15. 3Sum

Intuition

The 3Sum problem asks us to find all unique triplets in an array that sum up to zero. The brute-force approach would be to check every possible triplet, but this is inefficient for large arrays. The key insight is that by sorting the array, we can use a two-pointer technique to efficiently find pairs that, together with a fixed element, sum to zero.
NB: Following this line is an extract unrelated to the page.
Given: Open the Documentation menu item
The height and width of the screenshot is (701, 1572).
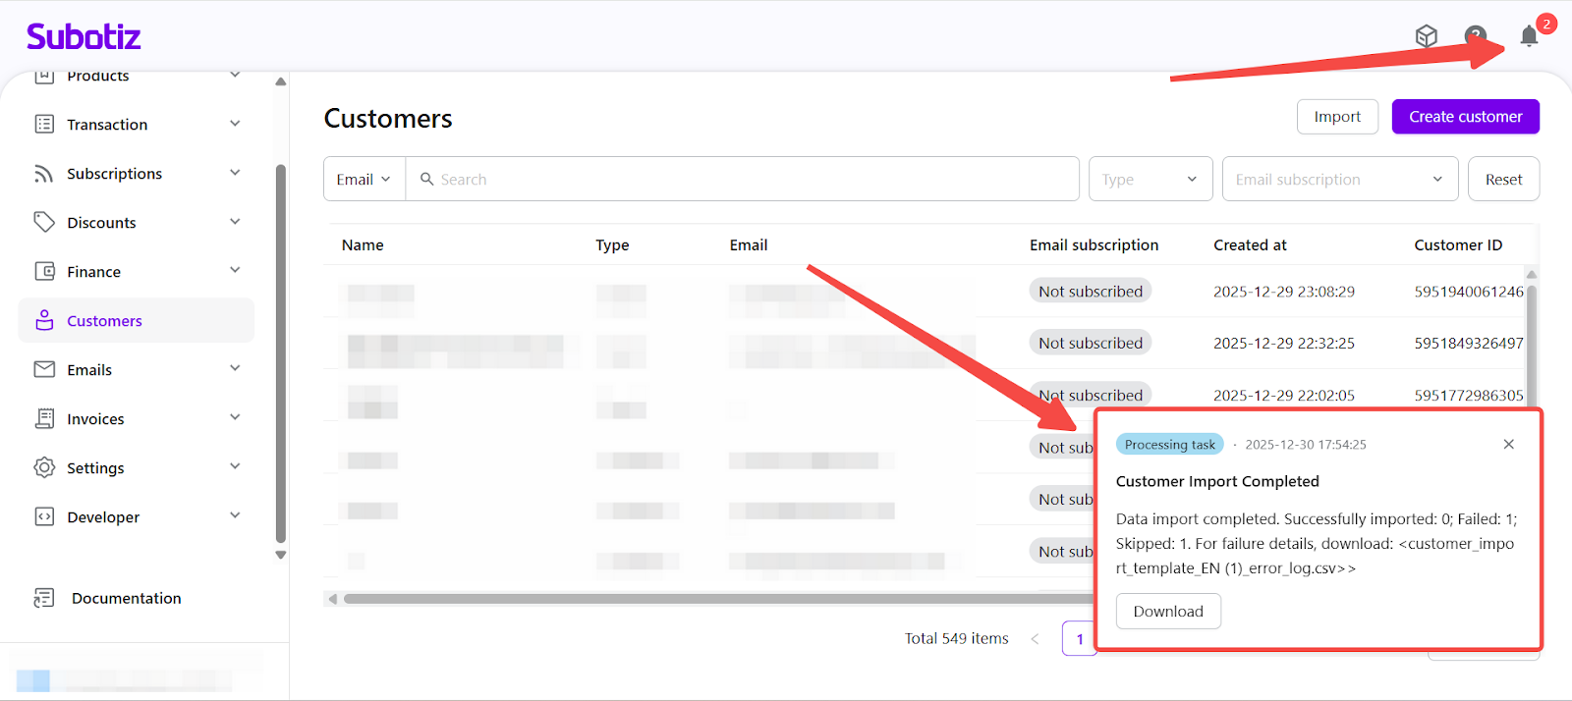Looking at the screenshot, I should (126, 598).
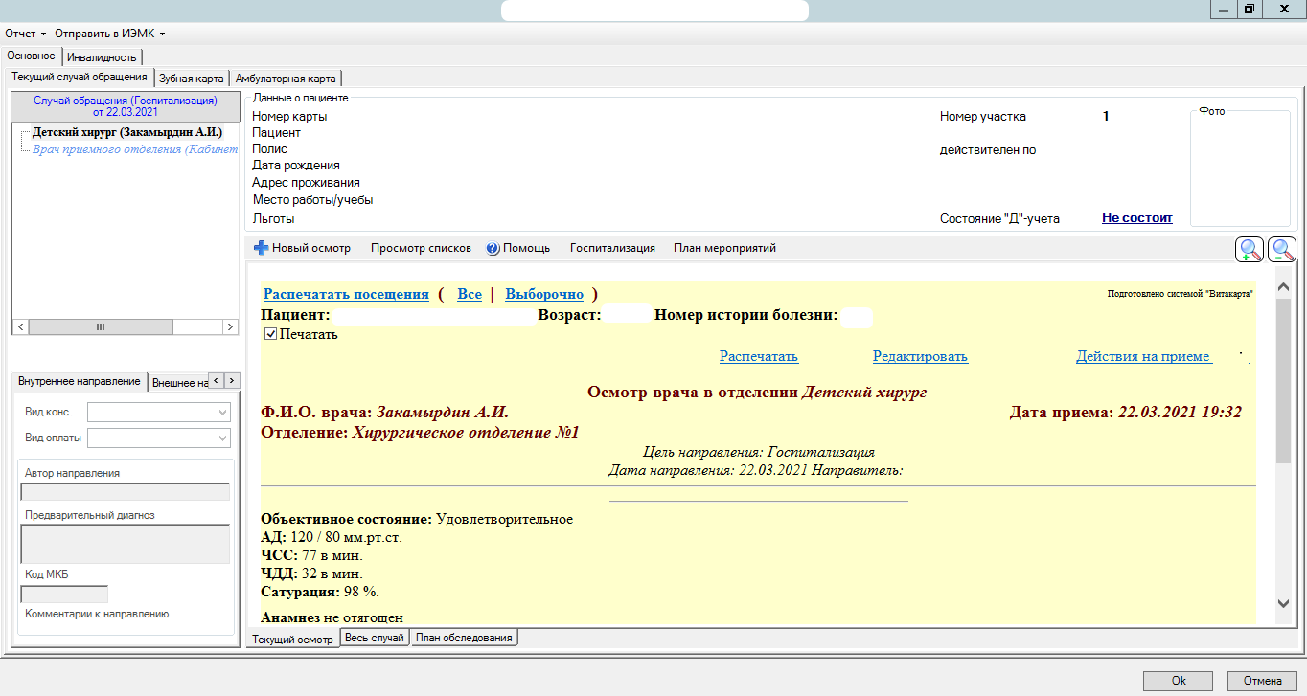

Sorting also helps us easily skip duplicates, ensuring unique triplets in the result.

Approach

1. Sort the array to make it easier to find triplets and skip duplicates.
2. Loop through each number in the array, treating it as the first number of a potential triplet.
3. For each number, use two pointers (one starting just after the current number, one at the end) to find two other numbers that, together with the current number, sum to zero.
4. Skip duplicates to ensure all triplets are unique.
5. Add each valid triplet to the result list.

Solution Code

from typing import List
 
class Solution:
    def threeSum(self, nums: List[int]) -> List[List[int]]:
        nums.sort()  # Sort the numbers
        result = []  # Store the triplets
 
        # Loop through each number to fix the first element
        for i in range(len(nums)):
            # Skip duplicate first elements
            if i > 0 and nums[i] == nums[i-1]:
                continue
 
            # Set up two pointers for the rest of the array
            left, right = i + 1, len(nums) - 1
 
            # Find the other two elements using two pointers
            while left < right:
                current_sum = nums[i] + nums[left] + nums[right]
 
                if current_sum < 0:
                    left += 1  # Need a larger sum, move left pointer right
                elif current_sum > 0:
                    right -= 1 # Need a smaller sum, move right pointer left
                else:
                    # Found a triplet that sums to zero
                    result.append([nums[i], nums[left], nums[right]])
 
                    left += 1  # Move left pointer right to find next unique triplet
                    # Skip duplicate second elements
                    while left < right and nums[left] == nums[left - 1]:
                        left += 1
 
        return result

Explanation:

• We sort the array to make it easier to skip duplicates and use two pointers.
• For each number, we use two pointers to find pairs that sum to the negative of the fixed number.
• We skip duplicates for both the fixed number and the left pointer to ensure unique triplets.
• The result is a list of all unique triplets that sum to zero.

Time & Space Complexity

• Time Complexity: O(n^2)

  • Sorting the array takes O(n log n).
  • The main loop runs O(n) times, and for each iteration, the two-pointer scan takes O(n) in the worst case.
  • Therefore, the overall time complexity is O(n^2).

• Space Complexity: O(1) (excluding the output)

  • We use only a constant amount of extra space for variables and pointers.
  • The output list does not count towards space complexity as per LeetCode conventions.

Why?

• Sorting is O(n log n), but dominated by the O(n^2) two-pointer search.
• No extra data structures are used except for the output list.